#### Brief
Rewrite the stretch of rows from the start through the line containing "tap(256, 407)" as a JSON list of strings, with one string per line, no blank lines, and the pictures left out.

** BEGIN Record set **

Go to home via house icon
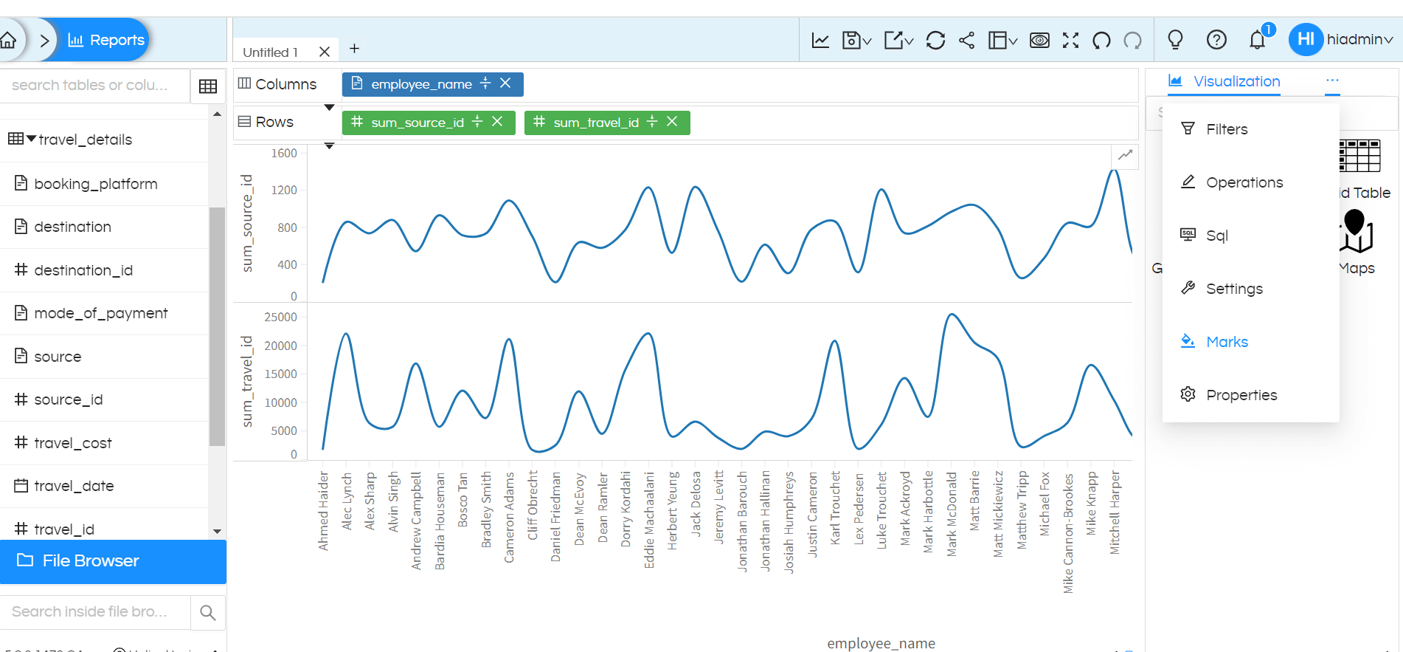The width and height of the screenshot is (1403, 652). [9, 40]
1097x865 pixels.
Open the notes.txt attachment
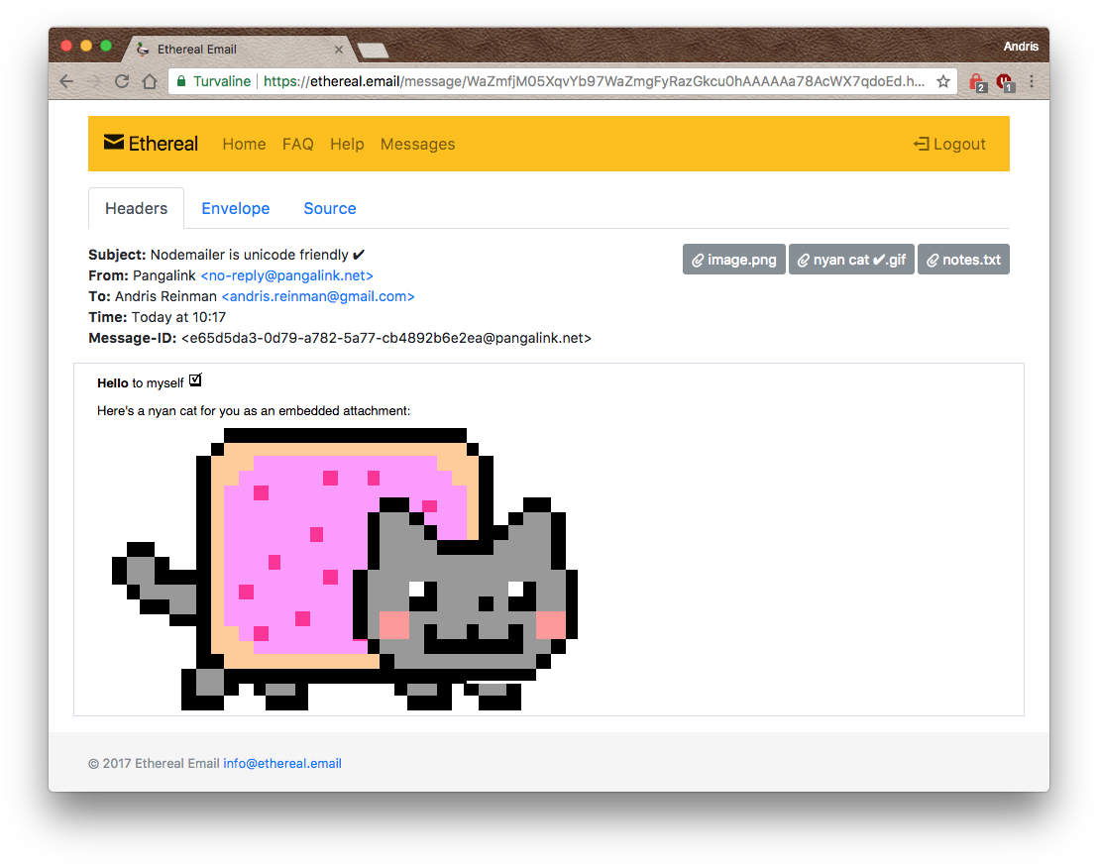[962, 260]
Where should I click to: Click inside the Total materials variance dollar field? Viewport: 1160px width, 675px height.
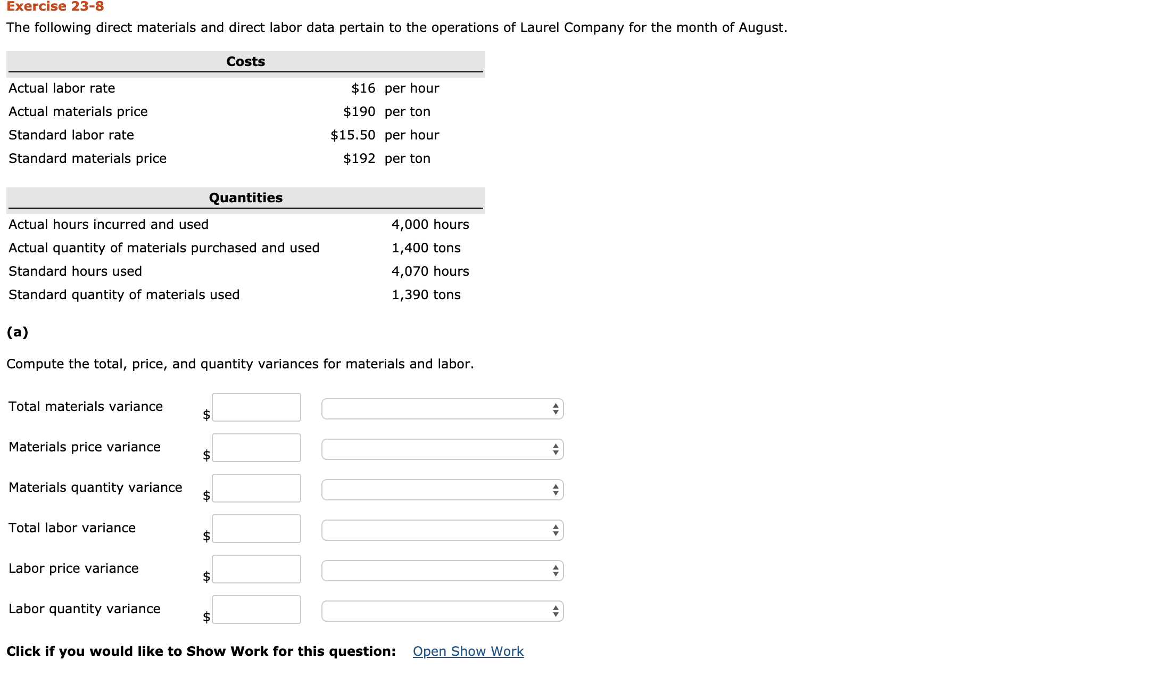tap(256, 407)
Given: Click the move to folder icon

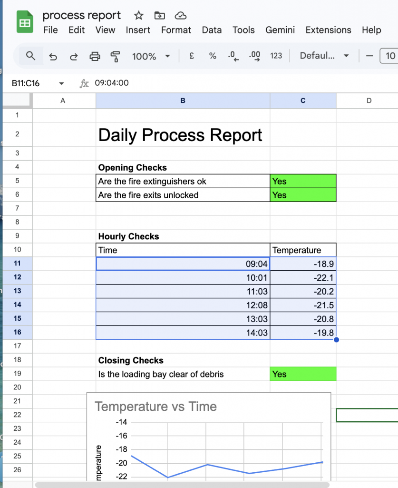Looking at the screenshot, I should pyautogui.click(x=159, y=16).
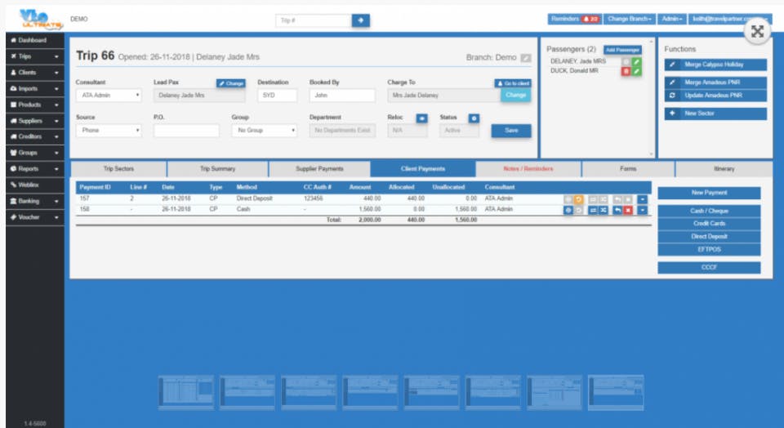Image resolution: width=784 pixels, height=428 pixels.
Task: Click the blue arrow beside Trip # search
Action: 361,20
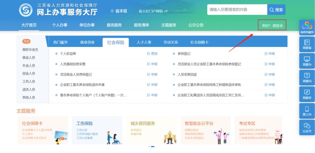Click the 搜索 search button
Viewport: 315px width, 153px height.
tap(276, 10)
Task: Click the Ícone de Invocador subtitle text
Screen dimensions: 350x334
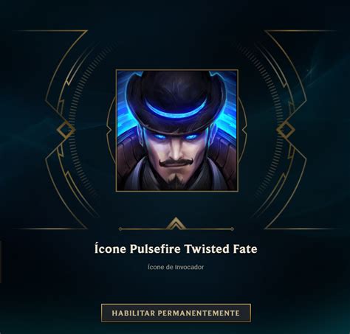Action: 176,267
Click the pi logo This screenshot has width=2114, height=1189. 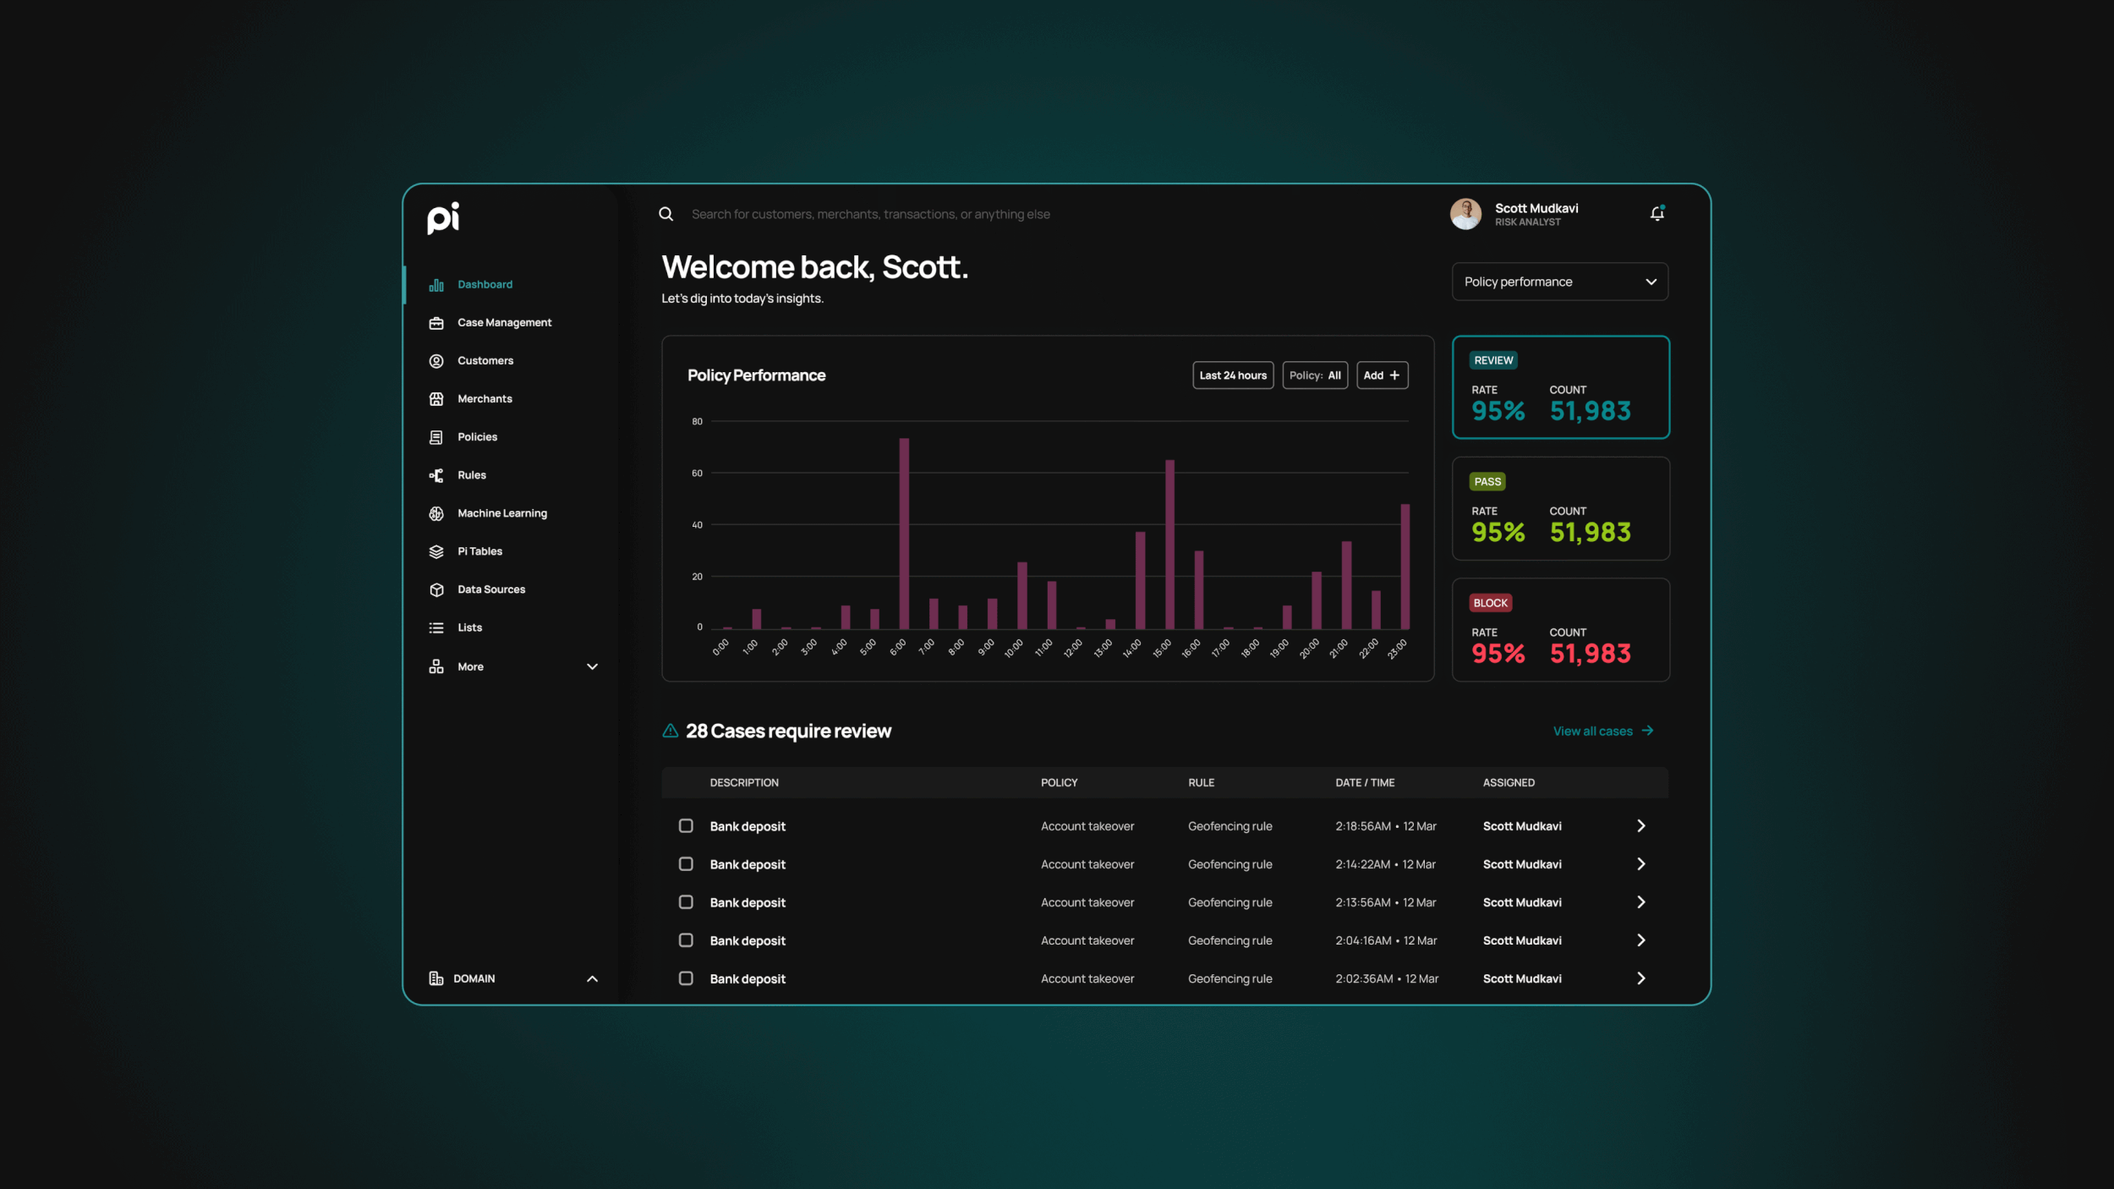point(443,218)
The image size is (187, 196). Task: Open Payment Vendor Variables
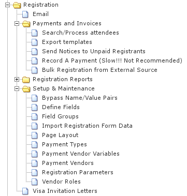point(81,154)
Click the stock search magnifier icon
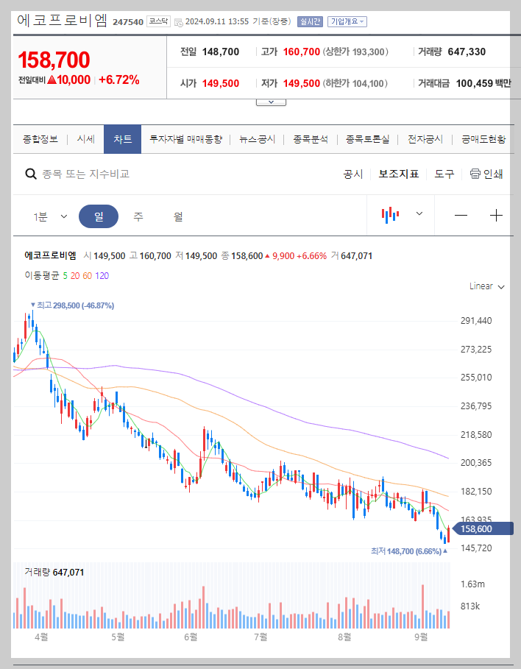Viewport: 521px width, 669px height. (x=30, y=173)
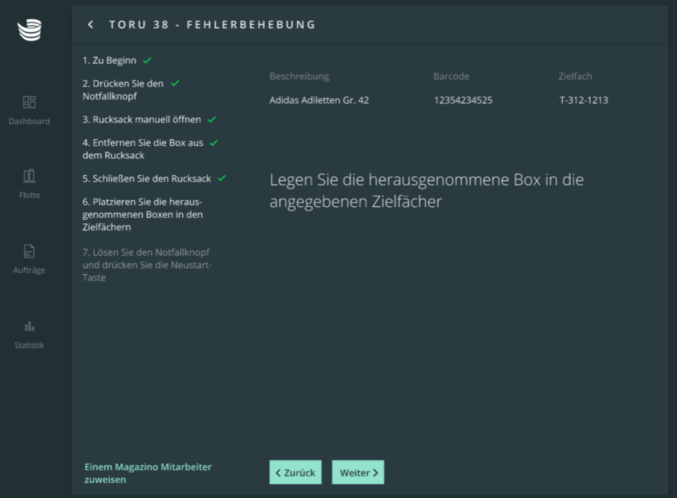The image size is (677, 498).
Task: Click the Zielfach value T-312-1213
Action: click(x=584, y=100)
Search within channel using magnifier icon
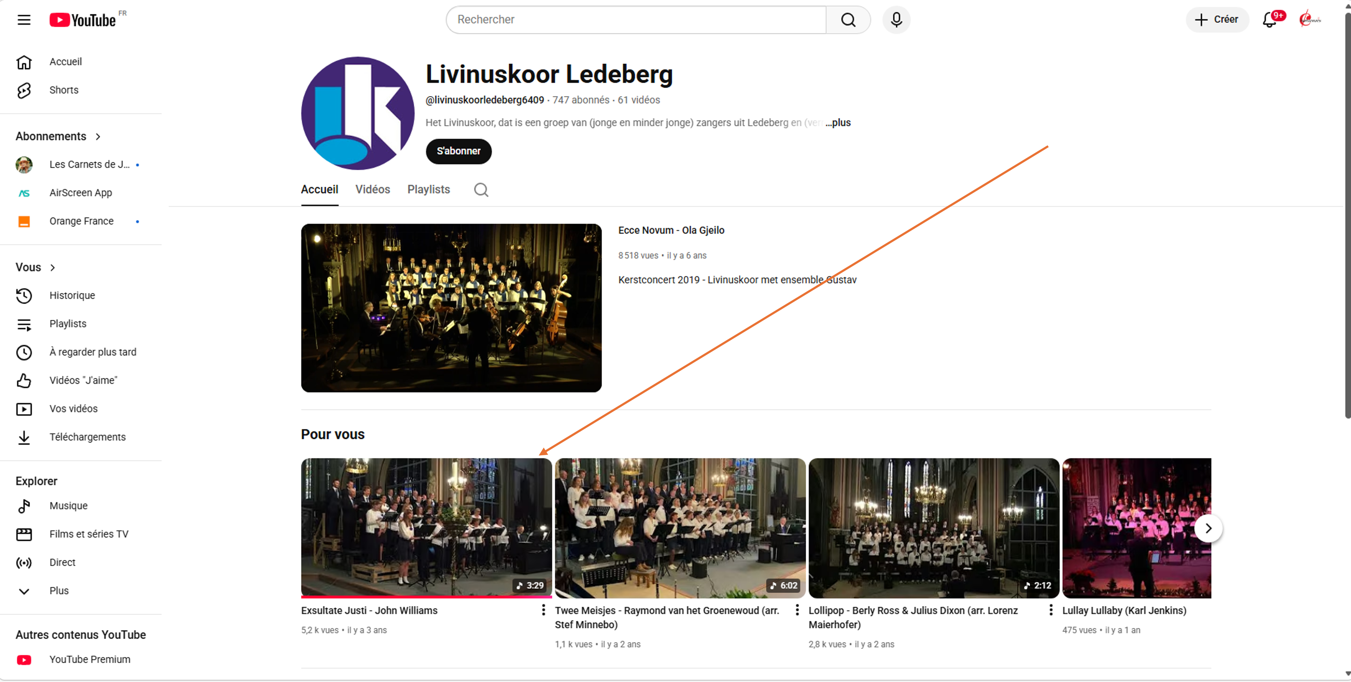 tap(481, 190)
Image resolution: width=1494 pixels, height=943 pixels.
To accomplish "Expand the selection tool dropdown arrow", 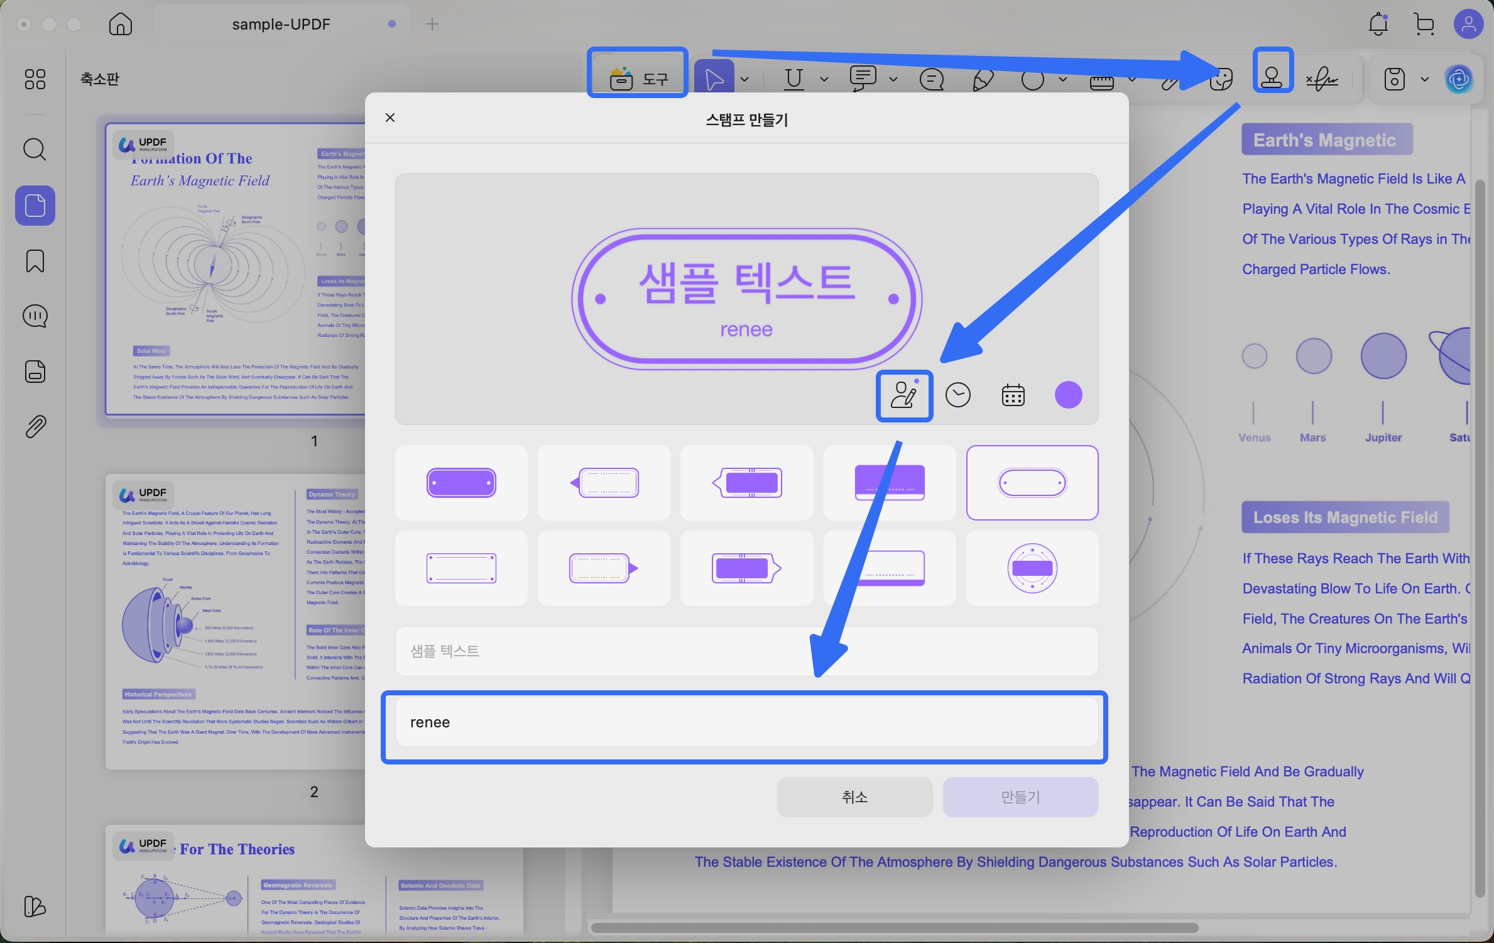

** END Record set **

#### Result of this exercise
[
  "Go to home via house icon",
  "The width and height of the screenshot is (1403, 652). [9, 40]",
  "1097x865 pixels.",
  "Open the notes.txt attachment",
  "[962, 260]",
  "Where should I click to: Click inside the Total materials variance dollar field? Viewport: 1160px width, 675px height.",
  "tap(256, 407)"
]